Issues and stories about adapting motor vehicles for persons with disabilities.

Thursday, April 17, 2008

Royce Mobile

The climax of many Sci-fi movies is the arrival of the aliens in their magnificent interstellar spaceship with its ability to move at many times the speed of light.

Lights flash and cascade across the ship, exhaust plumes explode from the engines, chimes go off, people run away or towards the phenomena. Then the door opens and a dozen or more bobble-headed pale white creatures exit down a cheesy $100 ramp made of expanded metal.

Not only is the spaceship ramp at an angle that would make it a suicidal ski slope for someone in a wheelchair, but it also looks like it weighs twice as much as it should for the application, not to mention its appalling low-tech look.

Back in the 1970's, people in wheelchairs had a similar, but much more sophisticated ramp conversion to use to exit their vehicles. Called the Roycemobile, it was a modification to the side cargo door of the 70's full-sized Dodge and Plymouth vans. The entire door became a ramp and descended out of the van to the amazement of on-lookers.

Royce International used either the side sliding door, or bolted the side swing doors together and removed the hinges to make a platform. They hinged the bottom and at the top they installed a motor with two long cloth straps on each side of the door. When the belts unspooled, the top of the door opened and slowly lowered until it hit the ground. The inside of the door became the ramp platform. It was covered by diamond tread aluminum sheets that slid to help reduce the angle of the wheelchair, but the sucker was still real steep. Outside, the windows in the door were protected against scratching and damage by clear plastic coverings.

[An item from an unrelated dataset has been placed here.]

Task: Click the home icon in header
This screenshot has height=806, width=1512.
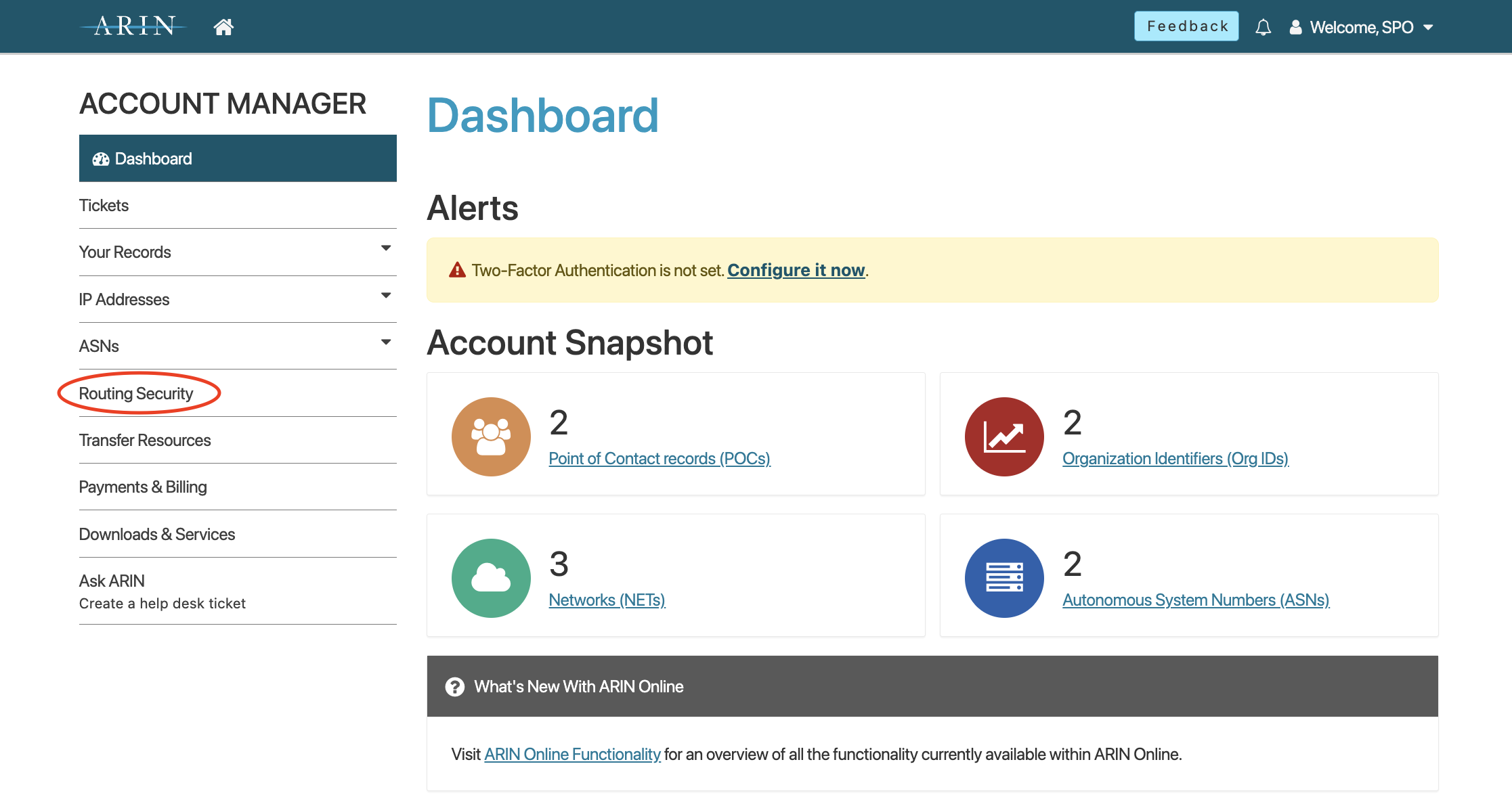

Royce had slick, full-color brochures advertising its products. At a show or on first impression, they were amazing-looking machines, but after you looked at them for awhile you realized what a Rube Goldberg device they were. First, like most other devices of the day, there were no safety features of any kind. Second, the bottom hinge had a bad habit of breaking. And third, no matter how hard you tried, the ramp always seemed to plop down in poop or mud. Once you closed the ramp, these foreign substances would be sticking to the outside of the van.

One day in early 1977 I was answering the telephones when a potential customer called and wanted both a lift and a new door for their van. It seems that the Roycemobile door had fallen off at 45 miles per hour. Needless to say, what was left of the door wasn't worth picking up off the road.

This would all be funny if there had not been reports of injuries. A friend of mine fell from one of the steep ramps and broke her leg when her wheelchair went out of control. She had to sue a friend's insurance company to get the medical bills paid.

Mr Royce, the owner of Royce International passed away in the late 70's and his company died a short time later. The idea has never been recreated by anyone, although the motion of a lowered floor minivan ramp and the design of the Superarm Lift made by Handicaps, Inc., occasionally make me remember the Roycemobile.

It is, perhaps, appropriate to remember what has been tried in the past and failed gloriously. These stories give us a perspective on our industry and on what works and what does not work despite its "cool" looks.